• [Given instruction 1]
From the review of Nocturna, copy out the stretch from "Tracks like End" through "smoother-than-smooth umbric croon.".
• [Given instruction 2]
Write the next few sentences of the Nocturna album review, picking up after its final line.

• [Extract]

+ + + +

Italian death rock outfit The Sade put in a solid shift on their latest effort, Nocturna, in the process seeing their gothic sounds morph into something a little more, well… cheerful is the wrong word to use in this context, obviously – and mainstream isn’t really right either… Let’s just say that, despite the tense and strange circumstances into which this album has been born, the band might well have managed to broaden their appeal as well as perhaps releasing their best body of work yet. It’s a classic win-win situation!

Tracks like End of Time see the trio move away from their more stolid roots into a more dynamic though no less misanthropic world of synthwashes, goosebump-inducing chord sequences and, let’s be honest, un-shamefaced eighties nostalgia. But it’s a winning formula, and one you’ll find yourself returning to again and again if only to enjoy bassist Silvia‘s agile fretwork and Andrew Pozzy‘s smoother-than-smooth umbric croon.

+ + + +

• [Extracted data]
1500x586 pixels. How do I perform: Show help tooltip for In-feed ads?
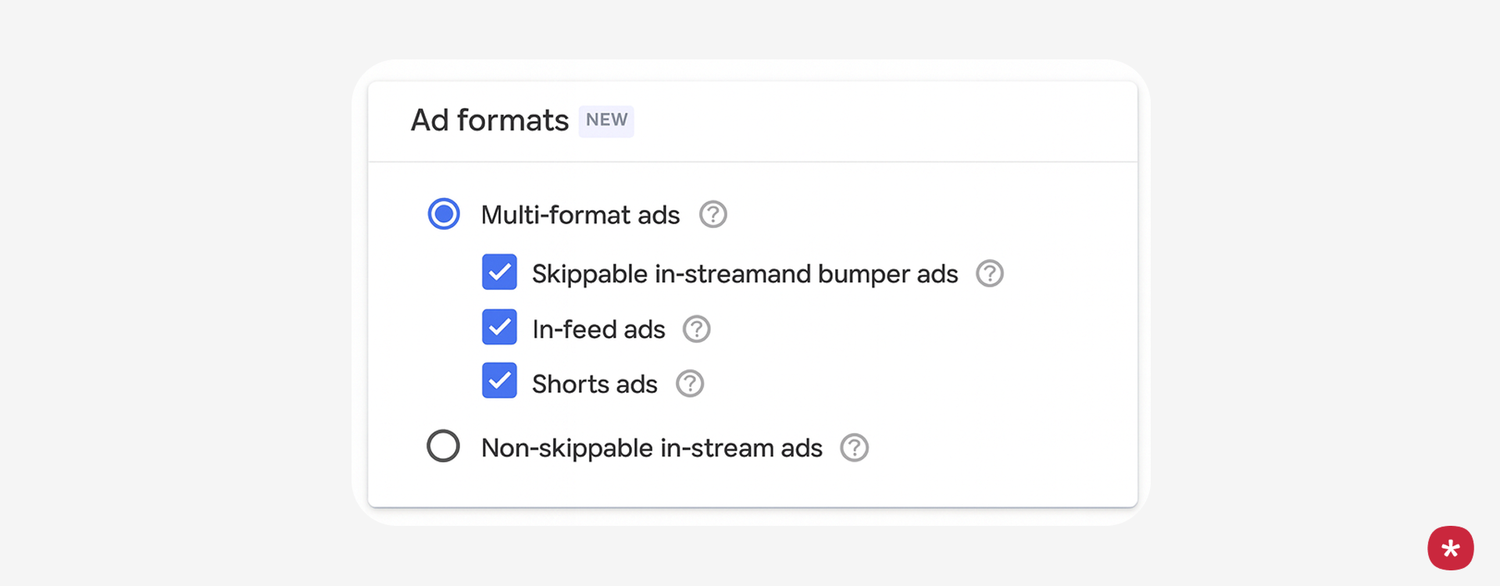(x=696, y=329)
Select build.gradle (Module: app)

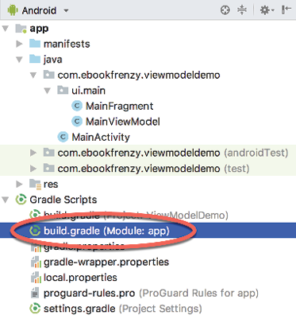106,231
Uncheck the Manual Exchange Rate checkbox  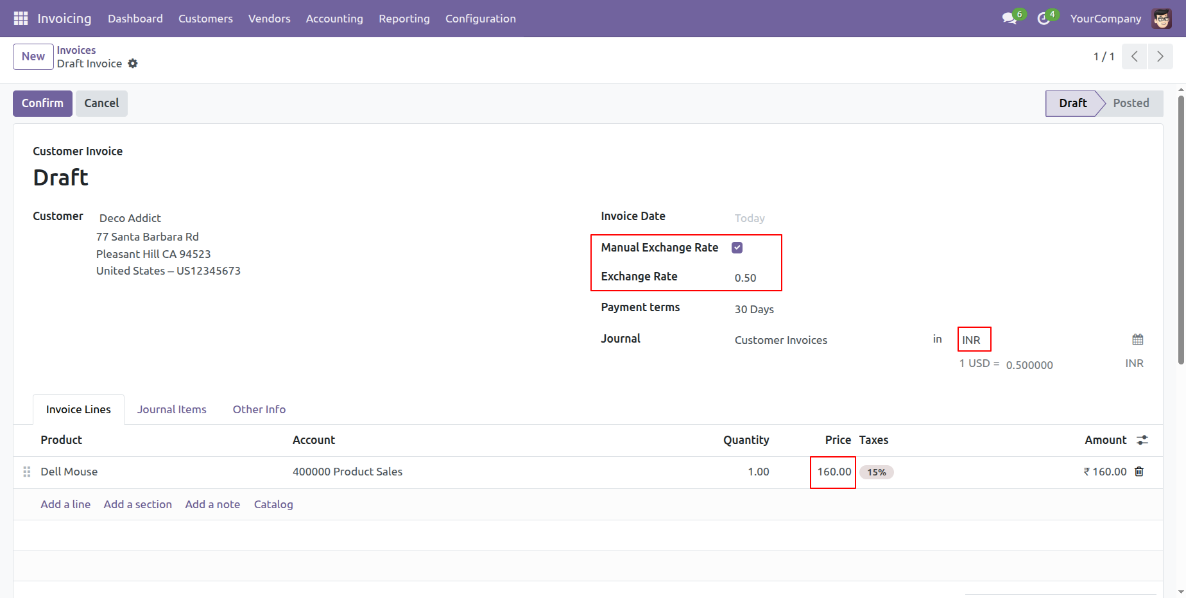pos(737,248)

+ + + +

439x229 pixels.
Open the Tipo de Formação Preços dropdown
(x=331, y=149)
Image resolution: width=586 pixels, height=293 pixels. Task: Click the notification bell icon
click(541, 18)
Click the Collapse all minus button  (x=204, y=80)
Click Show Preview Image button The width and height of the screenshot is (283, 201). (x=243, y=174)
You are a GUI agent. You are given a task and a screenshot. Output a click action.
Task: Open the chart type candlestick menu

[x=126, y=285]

+ + + +

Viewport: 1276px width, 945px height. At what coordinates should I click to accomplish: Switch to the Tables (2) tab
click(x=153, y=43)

+ + + +

• [Exercise answer 1]
Tracks like End of Time see the trio move away from their more stolid roots into a more dynamic though no less misanthropic world of synthwashes, goosebump-inducing chord sequences and, let’s be honest, un-shamefaced eighties nostalgia. But it’s a winning formula, and one you’ll find yourself returning to again and again if only to enjoy bassist Silvia‘s agile fretwork and Andrew Pozzy‘s smoother-than-smooth umbric croon.

• [Exercise answer 2]
Guilty is probably more what you’d expect from The Sade if you’ve come into contact with them before; slightly ponderous Euro goth with a hint of The 69 Eyes or maybe Sleep of Monsters in one of their more somnolent moments, and it’s good that the black-clad baby hasn’t been thrown out with the bathwater entirely; however it’s undeniable that, for the duration of this album at least, it’s the less rock, more noire material that scores heaviest on the lacrimosometer, if such a thing exists (it does now – Ed).

King and Queen is fabulous, the addition of a single, plaintive violin line giving a whiff of Scottish new romantics Ultravox, whilst Pozzy’s vocal plunges even lower on the register than normal to give a positively stygian vocal performance that might well be worth the price of admission on it’s own…

Lengthy epic Long Live Death makes for an impressive centrepiece to the album, weaving together just about every strand of gothic thought and forging seven minutes of camp, kitsch darkness that lovers of the form will lap up, right down to the climactic guitar solo that rounds things out.

Somewhat improbably, the superb Flatline sees the trio inventing an entirely new genre – Country death rock – mixing tortured guitars and a cheeky borrowing from Ghost Riders In The Sky to great effect…

Hugely enjoyable stuff then, and as mixed a bag of gothic delights as even the most grim-faced creature of the night could ask for – well worth a spin!

Nocturna releases on October 28th.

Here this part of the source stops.